In the rat, gastrin cells are normally exposed to the stimulatory effects of food and the inhibitory influences of acid in the gastric lumen. We have studied the effects of intragastric acid on gastrin cell function in animals in which the tonic inhibitory action of acid was removed by prior treatment with the proton pump blocker omeprazole. In fasted rats with gastric fistula treated with omeprazole, instillation of acid into the stomach produced a prompt decrease in plasma gastrin, but gastrin mRNA abundance showed a modest transient increase over a period of 2 h and thereafter no change; there was also a transient increase in tissue concentrations of the gastrin precursor progastrin that was compatible with increased gastrin synthesis. Concentrations of tissue gastrins, in general, increased after acid instillation, which can be attributed to continued synthesis in the presence of suppressed gastrin release.
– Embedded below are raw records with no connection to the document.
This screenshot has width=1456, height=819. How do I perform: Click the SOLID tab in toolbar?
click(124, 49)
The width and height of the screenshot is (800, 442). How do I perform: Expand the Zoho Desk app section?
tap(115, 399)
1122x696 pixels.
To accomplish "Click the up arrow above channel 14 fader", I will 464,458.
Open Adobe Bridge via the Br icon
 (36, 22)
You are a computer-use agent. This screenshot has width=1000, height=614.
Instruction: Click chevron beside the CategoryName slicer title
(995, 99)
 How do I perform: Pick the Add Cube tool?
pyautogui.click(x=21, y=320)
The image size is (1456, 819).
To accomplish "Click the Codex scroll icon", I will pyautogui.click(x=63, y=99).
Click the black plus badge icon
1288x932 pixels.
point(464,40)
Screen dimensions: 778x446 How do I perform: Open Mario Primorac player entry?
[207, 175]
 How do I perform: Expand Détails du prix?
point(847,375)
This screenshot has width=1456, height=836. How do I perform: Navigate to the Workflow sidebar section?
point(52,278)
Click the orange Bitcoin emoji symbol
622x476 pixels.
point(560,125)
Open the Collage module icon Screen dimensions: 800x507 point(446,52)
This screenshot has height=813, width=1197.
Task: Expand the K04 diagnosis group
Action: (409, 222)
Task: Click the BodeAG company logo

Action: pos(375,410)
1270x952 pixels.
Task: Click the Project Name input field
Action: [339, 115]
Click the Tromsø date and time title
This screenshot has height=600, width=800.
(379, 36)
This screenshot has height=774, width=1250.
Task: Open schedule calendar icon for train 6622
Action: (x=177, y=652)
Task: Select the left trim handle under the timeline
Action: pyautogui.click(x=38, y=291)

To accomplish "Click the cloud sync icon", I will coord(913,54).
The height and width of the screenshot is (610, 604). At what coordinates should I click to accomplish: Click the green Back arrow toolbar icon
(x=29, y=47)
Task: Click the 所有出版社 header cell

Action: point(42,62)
In rats fed ad libitum, a single dose of omeprazole (which produces achlorhydria for 24-30 h) produced an increase in plasma gastrin that peaked after 24 h and declined to control levels over the following 48 h; in contrast, gastrin mRNA abundance peaked 48 h after omeprazole before declining to control levels. The results indicate that whereas gastrin release might be promptly inhibited by intragastric acid, the changes in gastrin mRNA abundance are much slower: achlorhydria increases gastrin mRNA within 24 h, but acid takes longer to depress gastrin mRNA abundance. Over periods of a few hours, gastrin release and synthesis need not, therefore, change in parallel.